La Jordanie fête son centenaire en tant qu’État. Un État encore sous tutelle britannique. Le pays n’était pas encore indépendant en 1921, il ne le sera qu’en 1946, mais ce 11 avril 2021, le pays a tenu à célébrer le centième anniversaire de la formation, par l’émir Abdallah, du tout premier gouvernement jordanien.
On parle très peu de la Jordanie, laquelle s’est pourtant offert ces derniers jours une crise politique peu habituelle : la brouille entre le roi Abdallah (arrière-petit-fils de l’émir fondateur du pays) et son demi-frère, Hamzah. Comme il se doit, cette affaire de famille a été réglée promptement dans la discrétion des palais feutrés du royaume. C’est toutefois une crise politique qui pourrait bien ressurgir et avoir des répercussions sur la stabilité de ce pays fragile.
Il y a un siècle, bien peu auraient parié sur l’avenir politique de ce territoire inventé par les Anglais pour de simples raisons conjoncturelles. Le pays ne repose sur aucune réalité historique hormis de majestueuses ruines antiques dont le souvenir s’était totalement perdu. Ce bout de désert délimité par les Britanniques n’abritait au début du XXe siècle que quelques bourgades de quelques milliers d’habitants et des tribus bédouines nomades et réfractaires à l’idée de frontière.
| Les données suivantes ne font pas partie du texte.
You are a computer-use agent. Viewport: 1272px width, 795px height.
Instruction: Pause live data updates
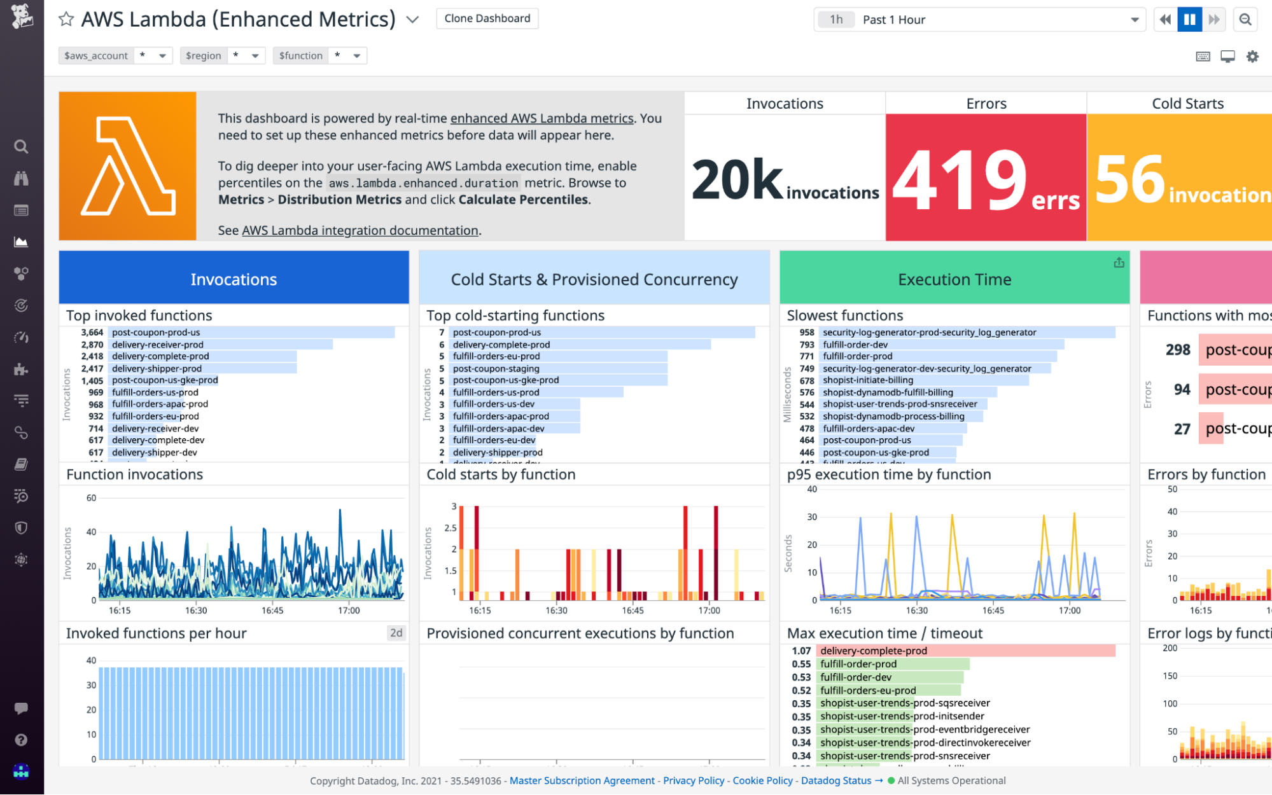1189,19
Aucune richesse connue à l’époque et aujourd’hui encore.
Pendant la Première guerre mondiale, Français et Anglais avaient fait la promesse aux élites locales de la création d’un grand royaume arabe bâti sur les décombres de l’Empire ottoman (alors alliés à l’Allemagne). Hussein, le chérif de La Mecque, de la famille des Hachémites, se voyait déjà le monarque de cet État qui aujourd’hui, grâce au pétrole, serait devenu une puissance incontestable.
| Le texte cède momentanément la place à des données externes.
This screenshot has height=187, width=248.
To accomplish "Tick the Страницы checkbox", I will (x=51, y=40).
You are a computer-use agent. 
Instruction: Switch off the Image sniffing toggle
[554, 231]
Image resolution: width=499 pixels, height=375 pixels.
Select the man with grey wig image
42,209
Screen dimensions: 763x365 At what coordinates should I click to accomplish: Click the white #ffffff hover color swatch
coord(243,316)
On le sait, la promesse n’a pas été tenue. Elle ne devait de toute manière pas l’être puisque Français et Anglais se sont partagé secrètement la région dès 1916 (accords Sykes-Picot). La Syrie aux Français, tout le reste aux Anglais. En 1918, le chérif Hussein qui avait envoyé son fils Fayçal à la conférence de Versailles, le comprend très vite. On cherche alors des compensations. Sur un malentendu, Fayçal monte sur le trône de Damas. Il sera très vite chassé de Syrie par les Français qui ne voulaient gérer un royaume. Les Anglais lui proposent le trône d’Irak qui avait été promis son frère Abdallah. Pris de court on propose donc à ce dernier de venir régner à Amman, sur le petit territoire de Transjordanie délimité par les Anglais et qui n’avait pas du tout vocation de devenir un royaume. Damas et Bagdad avaient été des capitales arabes prestigieuses au Moyen Âge, Amman au contraire était une petite ville de province sans aucune prestance. Ce choix imposé ne fut pourtant pas le pire. La monarchie irakienne a été balayée quelques décennies plus tard alors qu’Amann est toujours la capitale d’une monarchie et la couronne sur la tête d’un descendant d’Abdallah.
À l’époque, ce petit pays a été baptisé Transjordanie, un nom inventé pour l’occasion car vu de Jérusalem où étaient établis les Anglais, ce territoire était situé de l’autre côté du fleuve Jourdain. En 1950, la Cisjordanie viendra agrandir le royaume qui désormais s’appellera Jordanie. On le sait, depuis 1967, la Cisjordanie est occupée par Israël, mais le pays réduit aujourd’hui à l’ancienne Transjordanie a conservé son nouveau nom.
Pourquoi avoir ainsi inventé un pays ? Ce territoire n’était, de fait, pas destiné en devenir un. Londres voulait juste créer un espace tampon pour stabiliser la géopolitique régionale. Devenant un petit royaume, cette zone tampon a parfaitement joué son rôle. Pour les Anglais, il fallait d’abord, borner le mandat britannique par rapport aux Français. Depuis Damas, ces derniers pouvaient avoir des visées sur la région.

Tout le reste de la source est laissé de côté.